映画「ストーリー・オブ・マイライフ/わたしの若草物語」が米アカデミー賞で多部門の候補になるなど、世界的ベストセラー『若草物語』が再び注目されています。「結婚だけが女の幸せのゴール」だとされていた時代に、「生き方は自分で決める」女性を描いた原作者のルイザ・メイ・オルコット。講談社で同作の翻訳を手がけるなど、オルコットに造詣の深い翻訳家の谷口由美子さんに、今なお色褪せない『若草物語』が伝える女性の生き方についてお話を聞きました。

女の幸せは結婚だと思われていた時代に

——子供の頃に見たテレビアニメや、過去に何度か製作された実写映画をとおして四姉妹の人生をつづる『若草物語』の内容は知っているつもりでした。

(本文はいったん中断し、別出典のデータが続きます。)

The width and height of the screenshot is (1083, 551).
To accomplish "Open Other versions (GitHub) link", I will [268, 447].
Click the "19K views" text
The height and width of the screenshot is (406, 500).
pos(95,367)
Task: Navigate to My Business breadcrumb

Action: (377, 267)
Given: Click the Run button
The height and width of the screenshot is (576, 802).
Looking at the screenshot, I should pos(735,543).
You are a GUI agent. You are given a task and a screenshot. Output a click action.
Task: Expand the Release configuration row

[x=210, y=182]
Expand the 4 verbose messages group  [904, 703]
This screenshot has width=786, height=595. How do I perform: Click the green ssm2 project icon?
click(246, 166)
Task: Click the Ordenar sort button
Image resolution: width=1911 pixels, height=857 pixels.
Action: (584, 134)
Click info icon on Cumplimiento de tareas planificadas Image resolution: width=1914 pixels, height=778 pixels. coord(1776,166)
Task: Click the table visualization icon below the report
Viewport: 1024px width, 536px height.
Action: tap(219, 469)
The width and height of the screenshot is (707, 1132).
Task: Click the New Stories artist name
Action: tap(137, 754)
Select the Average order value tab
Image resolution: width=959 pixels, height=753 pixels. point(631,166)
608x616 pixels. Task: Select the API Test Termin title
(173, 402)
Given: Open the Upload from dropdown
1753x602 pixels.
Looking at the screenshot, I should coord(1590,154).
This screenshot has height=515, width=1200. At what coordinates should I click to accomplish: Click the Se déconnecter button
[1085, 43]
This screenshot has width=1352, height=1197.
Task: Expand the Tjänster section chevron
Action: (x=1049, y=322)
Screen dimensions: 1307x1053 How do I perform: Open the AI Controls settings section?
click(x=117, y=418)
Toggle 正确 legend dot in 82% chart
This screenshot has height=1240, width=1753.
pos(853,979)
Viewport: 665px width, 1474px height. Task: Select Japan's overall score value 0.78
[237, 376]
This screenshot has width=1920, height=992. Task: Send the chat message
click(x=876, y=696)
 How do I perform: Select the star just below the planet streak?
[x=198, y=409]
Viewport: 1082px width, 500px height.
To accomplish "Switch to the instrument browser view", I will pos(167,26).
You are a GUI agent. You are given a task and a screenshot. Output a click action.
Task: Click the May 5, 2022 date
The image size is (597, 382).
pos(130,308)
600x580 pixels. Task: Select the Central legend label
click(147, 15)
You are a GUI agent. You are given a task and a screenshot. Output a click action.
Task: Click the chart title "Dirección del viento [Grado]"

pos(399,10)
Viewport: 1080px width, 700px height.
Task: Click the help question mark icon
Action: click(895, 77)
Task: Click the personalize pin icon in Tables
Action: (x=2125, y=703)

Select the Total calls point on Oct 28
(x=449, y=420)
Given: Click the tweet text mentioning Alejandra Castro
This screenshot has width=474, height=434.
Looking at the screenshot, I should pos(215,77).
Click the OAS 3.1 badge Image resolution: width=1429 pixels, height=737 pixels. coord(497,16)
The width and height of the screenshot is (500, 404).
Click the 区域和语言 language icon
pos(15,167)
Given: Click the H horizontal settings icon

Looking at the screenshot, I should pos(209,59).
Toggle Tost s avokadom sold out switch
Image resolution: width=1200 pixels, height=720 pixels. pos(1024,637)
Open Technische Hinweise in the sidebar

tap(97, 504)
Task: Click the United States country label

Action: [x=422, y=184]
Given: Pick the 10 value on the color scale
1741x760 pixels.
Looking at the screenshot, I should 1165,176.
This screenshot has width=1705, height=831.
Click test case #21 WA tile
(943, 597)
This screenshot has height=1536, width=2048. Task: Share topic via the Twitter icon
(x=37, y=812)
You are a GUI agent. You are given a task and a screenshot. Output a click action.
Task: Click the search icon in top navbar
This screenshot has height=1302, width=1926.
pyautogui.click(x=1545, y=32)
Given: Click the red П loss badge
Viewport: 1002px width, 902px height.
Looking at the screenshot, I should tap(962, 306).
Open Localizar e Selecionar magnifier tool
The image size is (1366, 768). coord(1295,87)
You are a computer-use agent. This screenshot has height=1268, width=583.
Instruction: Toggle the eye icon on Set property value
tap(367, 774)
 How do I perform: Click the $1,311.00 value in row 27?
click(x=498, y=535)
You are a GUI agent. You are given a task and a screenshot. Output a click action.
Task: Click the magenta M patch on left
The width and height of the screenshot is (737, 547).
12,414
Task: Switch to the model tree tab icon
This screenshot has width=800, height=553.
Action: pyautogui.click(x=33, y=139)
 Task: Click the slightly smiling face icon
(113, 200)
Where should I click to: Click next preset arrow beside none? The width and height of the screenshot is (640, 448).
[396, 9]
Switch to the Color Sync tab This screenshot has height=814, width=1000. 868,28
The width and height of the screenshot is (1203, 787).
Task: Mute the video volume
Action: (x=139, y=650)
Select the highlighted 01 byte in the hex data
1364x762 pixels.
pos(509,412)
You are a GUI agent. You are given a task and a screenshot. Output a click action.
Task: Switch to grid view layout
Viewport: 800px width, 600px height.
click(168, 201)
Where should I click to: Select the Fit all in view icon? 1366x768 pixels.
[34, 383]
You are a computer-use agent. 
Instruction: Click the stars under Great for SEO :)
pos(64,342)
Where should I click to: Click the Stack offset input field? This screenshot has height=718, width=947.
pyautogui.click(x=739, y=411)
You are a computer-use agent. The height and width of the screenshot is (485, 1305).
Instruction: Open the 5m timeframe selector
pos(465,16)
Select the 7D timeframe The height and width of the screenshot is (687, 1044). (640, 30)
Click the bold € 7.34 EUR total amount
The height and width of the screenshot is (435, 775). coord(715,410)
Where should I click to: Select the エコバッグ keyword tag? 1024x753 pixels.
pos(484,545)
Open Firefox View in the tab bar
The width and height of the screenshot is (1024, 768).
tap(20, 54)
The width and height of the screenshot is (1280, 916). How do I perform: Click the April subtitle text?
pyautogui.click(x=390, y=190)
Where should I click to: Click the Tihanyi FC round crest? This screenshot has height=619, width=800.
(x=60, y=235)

しかし最近、気鋭の女性監督グレタ・ガーウィグが再度映画化した「ストーリー・オブ・マイライフ/わたしの若草物語」を見て、「女性の仕事」「結婚と経済」という現代女性が抱えるテーマに正面から斬り込む内容に、「こういうお話だったのか」と新鮮な驚きを覚えたところです。この物語の第1作目が書かれたのは明治元年(1868年)ですが、今読んでも全く違和感がありません。

翻訳家 谷口由美子さん
翻訳家 谷口由美子さん

【谷口由美子さん(以下、谷口)】19世紀の終わりと言えば、「女の幸せはとにかく結婚である」と当たり前に思われていた時代です。次女のジョーはそれに反発しているんですよね。結婚はゴールの1つではあるけれど、もしそれが「女性の唯一のゴール」だとしたら、ウエディングベルが鳴ったあと、何もすることがないなんてバカみたい。当時は誰もそんなことを考えなかったのですが、『若草物語』を読むと、ジョーはそう考えていたことがよく分かります。